**Work instruction:**
Go through the data below line by line and report how many lines contain "label", giving only that figure.

Collected data:
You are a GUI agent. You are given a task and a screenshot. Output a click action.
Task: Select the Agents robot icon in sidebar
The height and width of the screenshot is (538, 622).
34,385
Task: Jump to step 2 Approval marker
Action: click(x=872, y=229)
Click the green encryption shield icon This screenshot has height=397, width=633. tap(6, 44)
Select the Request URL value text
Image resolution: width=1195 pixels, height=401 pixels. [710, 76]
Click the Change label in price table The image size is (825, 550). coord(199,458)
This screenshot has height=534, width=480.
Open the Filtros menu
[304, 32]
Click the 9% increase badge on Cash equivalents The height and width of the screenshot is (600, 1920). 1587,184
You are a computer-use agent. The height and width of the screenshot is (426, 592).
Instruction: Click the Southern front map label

**Your response:**
2